» Text section:
Over the weekend, my two boys were invited to an evening birthday party - complete with dinner and a movie, so this left my husband and my daughter and I to plan an outing of our own. I can't remember the last time the three of us went out together...probably when my daughter was about 2! (Little brothers ruin everything, don't ya know?) We decided to hit Longhorn Steakhouse, which is only a few miles from our house and likely not too crowded since we would be there early, before the big dinner rush.
Everything was going swimmingly - we bantered playfully over the dinner table while drinks and salads were delivered, and a short time later our entrees showed up. But just a few minutes after we started enjoying dinner proper, the cutest little boy suddenly materialized out of nowhere and promptly slid into the empty spot right beside my daughter. He was probably 8 or 9 years old, about the same age as my youngest, dressed nicely and wearing a warm winter coat, and he was carrying a small pastel pink gift bag in one hand, and a shiny quarter in the other. He set his bag on the table as if he was part of the family and belonged there, then immediately started spinning his quarter, not making eye contact, but strangely at ease sitting there with the three of us.
Bewildered, we looked at him and then at each other. "What in the world? Do we know this boy? Does he not notice that we are not his family?" Out of the corner of my eye, I saw another little fellow carrying an identical blue gift bag and making his way around the other corner of the restaurant. We starting scanning the room for concerned parents who must be looking for their two bag-toting boys, but there was no one. And so, we started up a conversation with him.

Stored records
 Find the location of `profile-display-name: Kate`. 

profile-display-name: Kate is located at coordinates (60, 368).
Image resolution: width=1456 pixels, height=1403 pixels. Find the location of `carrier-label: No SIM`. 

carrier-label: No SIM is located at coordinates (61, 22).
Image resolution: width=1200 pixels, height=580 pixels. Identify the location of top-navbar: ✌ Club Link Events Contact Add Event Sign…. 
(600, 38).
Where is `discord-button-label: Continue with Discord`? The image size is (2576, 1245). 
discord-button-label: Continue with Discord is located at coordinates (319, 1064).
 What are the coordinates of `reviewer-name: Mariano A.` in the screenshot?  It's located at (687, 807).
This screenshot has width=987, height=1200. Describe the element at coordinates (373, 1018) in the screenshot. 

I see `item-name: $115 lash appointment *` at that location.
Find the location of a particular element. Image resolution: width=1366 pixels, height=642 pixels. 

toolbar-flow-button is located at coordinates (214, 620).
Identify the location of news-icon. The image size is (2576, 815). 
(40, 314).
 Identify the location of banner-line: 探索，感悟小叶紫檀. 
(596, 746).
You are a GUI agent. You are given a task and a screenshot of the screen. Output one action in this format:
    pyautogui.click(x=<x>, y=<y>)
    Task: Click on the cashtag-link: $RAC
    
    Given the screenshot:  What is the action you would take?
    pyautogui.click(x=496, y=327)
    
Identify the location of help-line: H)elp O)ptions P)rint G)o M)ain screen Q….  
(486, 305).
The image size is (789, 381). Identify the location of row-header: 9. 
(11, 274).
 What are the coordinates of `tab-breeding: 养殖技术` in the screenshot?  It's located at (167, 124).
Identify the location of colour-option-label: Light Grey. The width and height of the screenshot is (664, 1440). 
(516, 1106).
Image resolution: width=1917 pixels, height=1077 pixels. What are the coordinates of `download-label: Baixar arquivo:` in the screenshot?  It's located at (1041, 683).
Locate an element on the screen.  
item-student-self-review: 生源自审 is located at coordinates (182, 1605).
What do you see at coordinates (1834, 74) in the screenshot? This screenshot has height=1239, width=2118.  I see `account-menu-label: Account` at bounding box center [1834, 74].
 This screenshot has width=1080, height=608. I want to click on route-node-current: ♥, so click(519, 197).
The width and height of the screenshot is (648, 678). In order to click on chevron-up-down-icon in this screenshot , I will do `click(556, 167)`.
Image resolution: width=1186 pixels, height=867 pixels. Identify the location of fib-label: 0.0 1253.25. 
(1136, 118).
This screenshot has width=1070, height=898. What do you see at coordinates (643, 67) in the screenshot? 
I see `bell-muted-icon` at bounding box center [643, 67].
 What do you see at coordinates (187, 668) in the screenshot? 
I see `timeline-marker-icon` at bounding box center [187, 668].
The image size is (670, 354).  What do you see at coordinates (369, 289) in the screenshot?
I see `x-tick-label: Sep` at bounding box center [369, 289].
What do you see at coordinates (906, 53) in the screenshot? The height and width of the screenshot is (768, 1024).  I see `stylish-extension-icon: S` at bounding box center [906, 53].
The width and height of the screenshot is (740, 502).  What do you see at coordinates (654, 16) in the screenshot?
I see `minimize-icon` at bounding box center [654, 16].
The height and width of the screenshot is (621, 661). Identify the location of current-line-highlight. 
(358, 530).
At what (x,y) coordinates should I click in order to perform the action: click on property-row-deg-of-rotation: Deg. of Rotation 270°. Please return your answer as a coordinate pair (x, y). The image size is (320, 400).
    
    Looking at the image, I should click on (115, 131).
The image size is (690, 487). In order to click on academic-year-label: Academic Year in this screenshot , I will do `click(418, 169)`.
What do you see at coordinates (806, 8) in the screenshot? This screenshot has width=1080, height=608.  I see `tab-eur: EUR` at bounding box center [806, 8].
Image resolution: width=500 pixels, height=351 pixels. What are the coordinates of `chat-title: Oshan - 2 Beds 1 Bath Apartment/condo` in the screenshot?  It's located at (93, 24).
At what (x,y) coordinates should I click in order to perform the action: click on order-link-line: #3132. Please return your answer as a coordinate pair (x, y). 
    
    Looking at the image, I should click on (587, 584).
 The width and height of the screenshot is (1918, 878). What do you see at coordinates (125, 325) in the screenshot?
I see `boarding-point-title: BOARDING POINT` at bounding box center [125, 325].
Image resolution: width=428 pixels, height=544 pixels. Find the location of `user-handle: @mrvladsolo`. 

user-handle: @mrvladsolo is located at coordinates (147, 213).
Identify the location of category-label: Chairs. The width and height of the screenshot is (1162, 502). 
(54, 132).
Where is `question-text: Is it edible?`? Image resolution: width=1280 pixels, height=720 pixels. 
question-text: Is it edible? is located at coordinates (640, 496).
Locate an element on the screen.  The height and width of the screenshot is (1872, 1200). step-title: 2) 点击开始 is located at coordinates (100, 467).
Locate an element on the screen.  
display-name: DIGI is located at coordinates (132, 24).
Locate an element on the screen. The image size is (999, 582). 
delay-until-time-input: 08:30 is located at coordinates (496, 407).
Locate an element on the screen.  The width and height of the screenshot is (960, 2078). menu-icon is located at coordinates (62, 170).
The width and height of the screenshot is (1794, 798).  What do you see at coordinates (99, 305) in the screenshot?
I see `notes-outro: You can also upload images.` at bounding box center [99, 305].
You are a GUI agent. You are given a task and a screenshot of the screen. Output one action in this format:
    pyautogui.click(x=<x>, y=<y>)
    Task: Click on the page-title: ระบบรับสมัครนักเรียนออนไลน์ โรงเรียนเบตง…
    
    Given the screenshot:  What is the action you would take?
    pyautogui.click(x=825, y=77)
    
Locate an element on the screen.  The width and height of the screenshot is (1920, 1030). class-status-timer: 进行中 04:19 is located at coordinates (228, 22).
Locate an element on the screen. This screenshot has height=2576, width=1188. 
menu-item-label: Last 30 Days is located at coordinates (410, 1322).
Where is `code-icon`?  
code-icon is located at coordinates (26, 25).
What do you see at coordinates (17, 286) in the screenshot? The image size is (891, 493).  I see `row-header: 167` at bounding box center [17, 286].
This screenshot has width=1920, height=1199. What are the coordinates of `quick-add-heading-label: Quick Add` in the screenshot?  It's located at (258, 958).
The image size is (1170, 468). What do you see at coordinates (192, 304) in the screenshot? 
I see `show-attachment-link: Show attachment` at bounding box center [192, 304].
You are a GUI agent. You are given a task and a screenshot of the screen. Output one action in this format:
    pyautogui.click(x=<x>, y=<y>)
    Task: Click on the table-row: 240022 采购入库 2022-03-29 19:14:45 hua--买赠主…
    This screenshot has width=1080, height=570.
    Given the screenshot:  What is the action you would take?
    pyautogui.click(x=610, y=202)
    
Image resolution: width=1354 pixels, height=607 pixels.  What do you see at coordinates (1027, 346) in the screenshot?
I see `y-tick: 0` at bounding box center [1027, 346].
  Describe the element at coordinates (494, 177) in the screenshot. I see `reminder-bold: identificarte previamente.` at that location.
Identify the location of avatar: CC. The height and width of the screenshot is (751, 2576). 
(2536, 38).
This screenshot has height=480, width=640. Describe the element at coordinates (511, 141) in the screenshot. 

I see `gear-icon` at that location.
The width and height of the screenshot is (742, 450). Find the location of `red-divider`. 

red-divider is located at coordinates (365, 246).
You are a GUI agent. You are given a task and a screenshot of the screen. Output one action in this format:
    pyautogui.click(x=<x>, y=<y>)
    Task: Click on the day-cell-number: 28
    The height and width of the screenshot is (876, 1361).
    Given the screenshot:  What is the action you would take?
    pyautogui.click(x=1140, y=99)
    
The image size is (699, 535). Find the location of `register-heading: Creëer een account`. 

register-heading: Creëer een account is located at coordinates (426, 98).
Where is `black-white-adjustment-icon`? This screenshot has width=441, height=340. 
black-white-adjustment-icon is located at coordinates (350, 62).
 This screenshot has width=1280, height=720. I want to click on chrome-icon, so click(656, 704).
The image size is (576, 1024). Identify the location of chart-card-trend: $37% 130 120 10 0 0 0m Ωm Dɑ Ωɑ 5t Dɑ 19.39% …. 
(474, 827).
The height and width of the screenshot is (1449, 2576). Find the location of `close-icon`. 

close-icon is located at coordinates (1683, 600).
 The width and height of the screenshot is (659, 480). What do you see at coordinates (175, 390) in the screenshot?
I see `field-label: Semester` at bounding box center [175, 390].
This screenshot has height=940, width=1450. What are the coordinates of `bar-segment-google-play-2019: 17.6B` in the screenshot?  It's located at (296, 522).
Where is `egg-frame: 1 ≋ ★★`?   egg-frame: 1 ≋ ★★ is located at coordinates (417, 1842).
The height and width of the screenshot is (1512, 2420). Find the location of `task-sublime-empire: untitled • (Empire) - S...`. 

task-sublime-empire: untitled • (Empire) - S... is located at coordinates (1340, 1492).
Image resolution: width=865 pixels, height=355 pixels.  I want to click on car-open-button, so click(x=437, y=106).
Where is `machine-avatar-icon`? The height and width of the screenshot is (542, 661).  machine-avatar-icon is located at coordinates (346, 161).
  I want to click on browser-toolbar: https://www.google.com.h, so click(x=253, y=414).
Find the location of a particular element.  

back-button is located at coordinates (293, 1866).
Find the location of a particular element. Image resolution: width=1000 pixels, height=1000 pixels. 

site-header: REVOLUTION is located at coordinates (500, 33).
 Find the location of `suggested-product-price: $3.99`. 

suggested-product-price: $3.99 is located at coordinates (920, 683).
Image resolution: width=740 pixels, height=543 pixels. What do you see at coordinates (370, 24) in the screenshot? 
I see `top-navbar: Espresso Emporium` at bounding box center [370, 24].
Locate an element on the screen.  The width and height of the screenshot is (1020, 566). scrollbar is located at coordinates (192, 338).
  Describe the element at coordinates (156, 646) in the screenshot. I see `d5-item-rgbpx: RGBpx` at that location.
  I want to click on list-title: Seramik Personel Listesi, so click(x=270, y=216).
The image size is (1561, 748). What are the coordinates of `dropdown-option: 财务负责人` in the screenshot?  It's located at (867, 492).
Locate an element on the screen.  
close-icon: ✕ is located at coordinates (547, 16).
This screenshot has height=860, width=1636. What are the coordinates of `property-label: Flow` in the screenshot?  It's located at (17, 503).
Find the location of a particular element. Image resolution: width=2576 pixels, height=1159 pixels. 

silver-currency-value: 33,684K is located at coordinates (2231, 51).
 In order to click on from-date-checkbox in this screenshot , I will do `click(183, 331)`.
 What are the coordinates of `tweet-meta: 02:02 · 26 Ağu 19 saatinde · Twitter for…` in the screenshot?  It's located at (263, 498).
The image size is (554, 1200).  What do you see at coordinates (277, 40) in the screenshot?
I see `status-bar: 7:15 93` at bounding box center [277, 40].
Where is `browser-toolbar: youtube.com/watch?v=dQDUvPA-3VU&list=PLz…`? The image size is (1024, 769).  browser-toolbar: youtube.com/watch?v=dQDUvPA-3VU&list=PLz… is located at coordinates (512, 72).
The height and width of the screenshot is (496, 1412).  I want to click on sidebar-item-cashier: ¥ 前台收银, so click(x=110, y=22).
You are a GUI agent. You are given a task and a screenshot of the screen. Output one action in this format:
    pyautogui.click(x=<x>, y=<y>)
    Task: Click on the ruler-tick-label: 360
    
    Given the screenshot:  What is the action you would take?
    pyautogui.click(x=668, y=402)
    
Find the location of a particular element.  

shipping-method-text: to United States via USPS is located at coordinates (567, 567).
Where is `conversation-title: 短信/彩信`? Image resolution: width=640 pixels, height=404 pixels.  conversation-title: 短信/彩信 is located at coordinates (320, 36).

» Directive A: In the dinner story, what was the boy holding in each hand when he sat down beside the daughter?
» Directive B: Please write out the dinner story from "Over the weekend, my" to "big dinner rush.", swapping "Longhorn Steakhouse" for "a nearby steakhouse".

» Your solution A: A small pastel pink gift bag in one hand and a shiny quarter in the other.

» Your solution B:
Over the weekend, my two boys were invited to an evening birthday party - complete with dinner and a movie, so this left my husband and my daughter and I to plan an outing of our own. I can't remember the last time the three of us went out together...probably when my daughter was about 2! (Little brothers ruin everything, don't ya know?) We decided to hit a nearby steakhouse, which is only a few miles from our house and likely not too crowded since we would be there early, before the big dinner rush.